Con la sentenza n. 47110 del 27/11/2013, la III sezione penale della Cassazione accoglie il ricorso per saltum proposto dal Procuratore Generale della Repubblica avverso una pronuncia del Tribunale di Bergamo che aveva assolto, per non aver commesso il fatto, l’amministratore di una società dai reati di dichiarazione infedele ed emissione di fatture per operazioni inesistenti.

Il giudice di merito aveva osservato che l’imputato, pur avendo assunto formalmente la carica di amministratore della società, in realtà era solo un prestanome del vero gestore di fatto, che il medesimo aveva da tempo rilevato una serie di irregolarità e, dopo essere stato ascoltato dalla Guardia di Finanza, si era dimesso.

Aveva quindi ritenuto che l’imputato non avesse commesso i reati, perché dagli atti risultava provato che questi fosse estraneo alla vita economica dell’impresa societaria, gestita a sua insaputa, inoltre la predisposizione e presentazione delle dichiarazioni dei redditi, così come l’emissione delle fatture, erano attività che ben potevano essere state poste in essere dall’amministratore di fatto.

Il Procuratore ha censurato la decisione per violazione dell’articolo 40 cpv Cod.Pen. e articolo 2392 Cod.Civ. rilevando in particolare che l’amministratore di diritto, quale legale rappresentante della società, è obbligato alla presentazione delle dichiarazioni IVA e IRES ed è formalmente titolare di una posizione di garanzia, per cui risponde a titolo responsabilità omissiva in ordine alle violazioni della legge tributaria, avendo l’obbligo di impedire l’evento, anche se esiste, come nel caso di specie, un amministratore di fatto, il quale concorre nel reato.

Secondo il ricorrente, allorché l’amministratore di diritto, disinteressandosi dai compiti che gli sono imposti dalla legge, consente che altri realizzino condotte delittuose, deve ritenersi responsabile perché l’inerzia è sinonimo di omissione e questa può essere effetto di negligenza ma anche di dolo; inoltre il prestanome risponderebbe a titolo di dolo eventuale perché, accettando la carica sociale, ne assume anche i rischi connessi.
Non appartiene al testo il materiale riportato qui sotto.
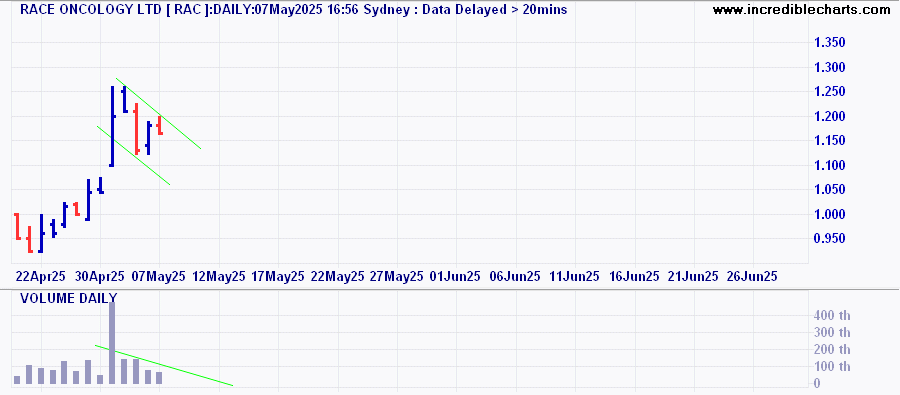Click the 1.000 price axis label

[830, 214]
Pronunciandosi a favore dell’accusa, la Cassazione rammenta che l’equiparazione degli amministratori di fatto a quelli formalmente investiti è stata da tempo affermata sia nella materia civile che in quella penale e tributaria, ove si è chiarito che vero soggetto qualificato non è il prestanome ma colui il quale effettivamente gestisce la società, perché solo lui è in condizione di compiere l’azione dovuta mentre l’estraneo è il prestanome.

Tuttavia, la giurisprudenza ha precisato che anche al prestanome può essere imputata una corresponsabilità in base alla posizione di garanzia di cui all’articolo 2392 Cod.Civ., in forza della quale l’amministratore deve conservare il patrimonio sociale ed impedire che si verifichino danni per la società e per i terzi: l’amministratore di fatto è quindi il soggetto attivo del reato mentre il prestanome riveste il ruolo di concorrente per non avere impedito l’evento che, in base alla norma citata, aveva il dovere di impedire.
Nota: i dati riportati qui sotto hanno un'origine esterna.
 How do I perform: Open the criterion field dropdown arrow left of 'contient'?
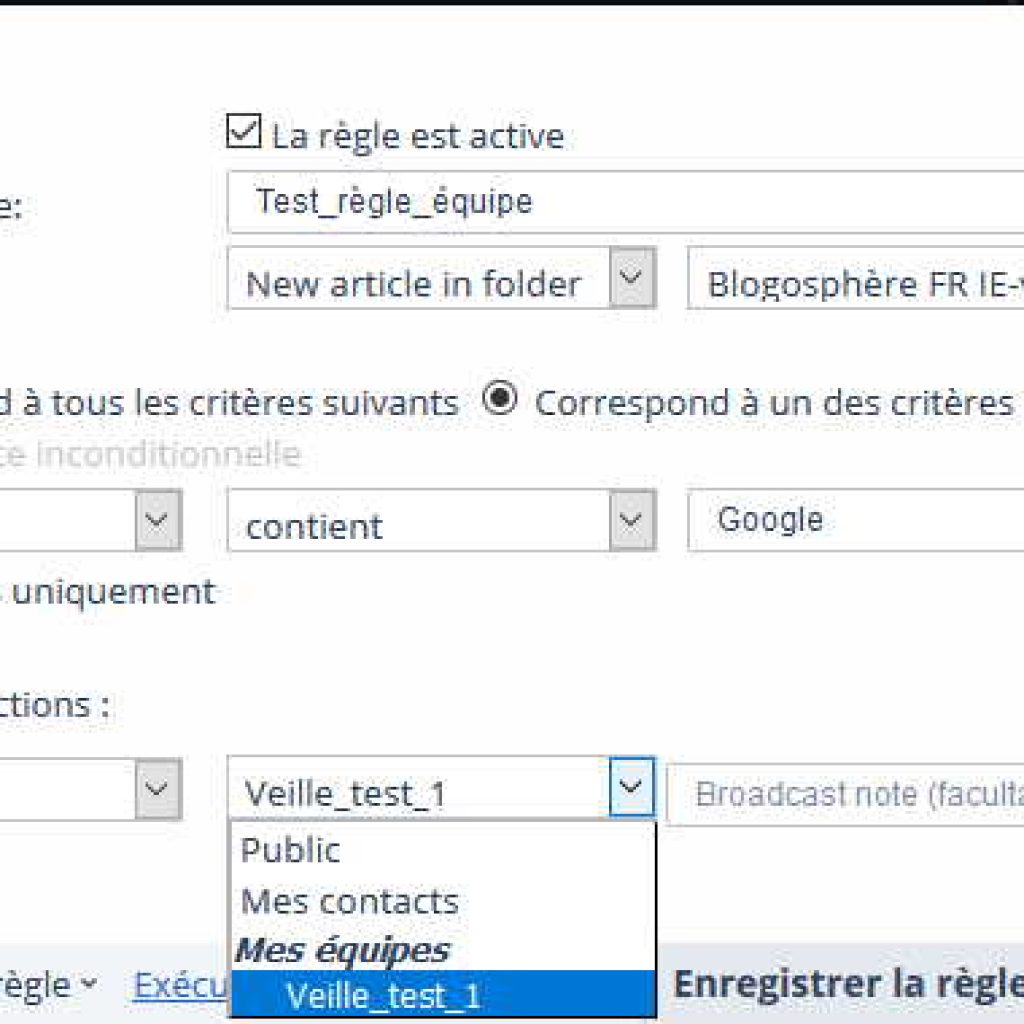point(157,520)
Poiché il prestanome spesso non ha concretamente alcun potere d’ingerenza nella gestione della società, la Cassazione, per poter addebitargli il concorso, in diverse pronunce ha fatto ricorso alla figura del dolo eventuale, sostenendo proprio che il prestanome, accettando la carica, ha anche accettato i rischi connessi a tale ruolo.
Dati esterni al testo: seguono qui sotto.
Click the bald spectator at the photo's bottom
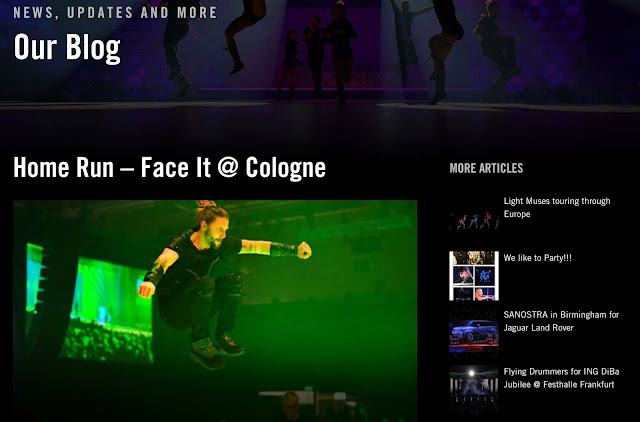The height and width of the screenshot is (422, 640). coord(291,405)
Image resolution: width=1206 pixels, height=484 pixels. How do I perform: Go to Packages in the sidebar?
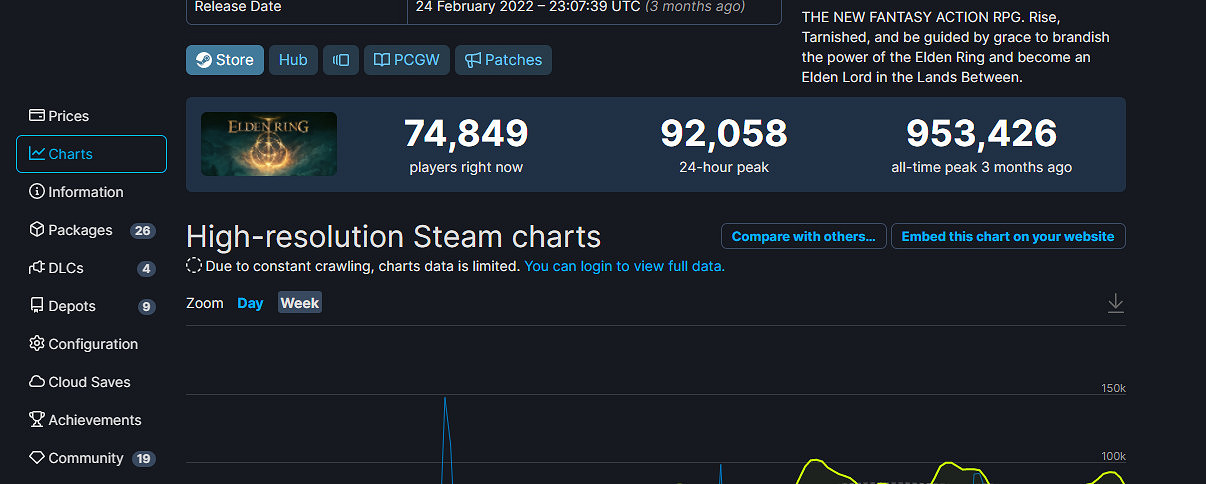[x=80, y=230]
La Suprema Corte evidenzia inoltre, nella sentenza in commento che, nel caso in esame, dalla stessa sentenza impugnata risulta che l’amministratore di diritto era effettivamente venuto a conoscenza di aspetti di dubbia regolarità della gestione societaria da parte dell’amministratore di fatto e, solo a seguito dell’audizione da parte dei militari della Guardia di Finanza, che avevano eseguito l’ispezione alla società, aveva ritenuto di dimettersi.

Secondo i giudici di legittimità, non corrisponde dunque al vero che il prestanome fosse completamente privo di poteri di ingerenza o della capacità di disporre di documentazione; di conseguenza, annullano la decisione impugnata sostenendo che il giudice di merito avrebbe dovuto porsi il problema del dolo eventuale dell’amministratore di diritto “prestanome”, invece di concentrare la propria indagine esclusivamente sull’autore della materiale esecuzione delle condotte e sulla sostanziale estraneità dell’imputato alla vita economica dell’impresa, gestita di fatto da altri.